Stored records
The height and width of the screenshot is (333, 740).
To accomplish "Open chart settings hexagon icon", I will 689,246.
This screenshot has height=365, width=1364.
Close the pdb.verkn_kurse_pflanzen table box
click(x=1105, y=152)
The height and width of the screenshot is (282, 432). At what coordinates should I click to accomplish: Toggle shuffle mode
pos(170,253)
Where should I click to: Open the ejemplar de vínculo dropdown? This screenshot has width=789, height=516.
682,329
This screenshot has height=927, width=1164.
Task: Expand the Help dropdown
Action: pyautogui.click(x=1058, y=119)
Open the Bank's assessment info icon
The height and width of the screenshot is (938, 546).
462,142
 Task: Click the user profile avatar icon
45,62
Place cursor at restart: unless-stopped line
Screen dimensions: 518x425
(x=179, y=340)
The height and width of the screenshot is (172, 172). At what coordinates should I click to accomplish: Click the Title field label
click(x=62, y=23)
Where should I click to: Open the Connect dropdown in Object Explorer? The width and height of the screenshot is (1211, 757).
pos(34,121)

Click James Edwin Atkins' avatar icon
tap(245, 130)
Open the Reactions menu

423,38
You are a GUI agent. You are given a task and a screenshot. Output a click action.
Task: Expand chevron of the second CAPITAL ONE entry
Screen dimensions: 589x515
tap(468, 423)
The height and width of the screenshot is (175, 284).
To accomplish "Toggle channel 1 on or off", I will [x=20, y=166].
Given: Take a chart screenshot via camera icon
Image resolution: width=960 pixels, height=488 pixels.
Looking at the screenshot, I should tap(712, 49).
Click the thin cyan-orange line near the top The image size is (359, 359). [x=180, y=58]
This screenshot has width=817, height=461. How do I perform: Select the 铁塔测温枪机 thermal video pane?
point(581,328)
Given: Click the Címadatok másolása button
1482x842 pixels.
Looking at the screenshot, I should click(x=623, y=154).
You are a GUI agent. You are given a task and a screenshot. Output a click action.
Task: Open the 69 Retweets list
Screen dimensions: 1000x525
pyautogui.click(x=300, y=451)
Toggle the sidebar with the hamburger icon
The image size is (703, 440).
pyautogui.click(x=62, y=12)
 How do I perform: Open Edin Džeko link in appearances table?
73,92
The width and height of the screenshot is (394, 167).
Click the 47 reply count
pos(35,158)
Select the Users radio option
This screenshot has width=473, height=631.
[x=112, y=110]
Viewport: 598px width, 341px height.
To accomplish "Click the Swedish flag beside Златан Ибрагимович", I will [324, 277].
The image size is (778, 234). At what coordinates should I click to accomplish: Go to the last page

__WHAT IS EXPECTED__
Copy, exactly and with nothing added, the lines from the one containing "Given: Click the Címadatok másolása button" through the end of the records.

__TASK RESPONSE__
Given: Click the Címadatok másolása button
1482x842 pixels.
Looking at the screenshot, I should click(x=623, y=154).
You are a GUI agent. You are given a task and a screenshot. Output a click action.
Task: Open the 69 Retweets list
Screen dimensions: 1000x525
pyautogui.click(x=300, y=451)
Toggle the sidebar with the hamburger icon
The image size is (703, 440).
pyautogui.click(x=62, y=12)
 How do I perform: Open Edin Džeko link in appearances table?
73,92
The width and height of the screenshot is (394, 167).
Click the 47 reply count
pos(35,158)
Select the Users radio option
This screenshot has width=473, height=631.
[x=112, y=110]
Viewport: 598px width, 341px height.
To accomplish "Click the Swedish flag beside Златан Ибрагимович", I will [324, 277].
The image size is (778, 234). At what coordinates should I click to accomplish: Go to the last page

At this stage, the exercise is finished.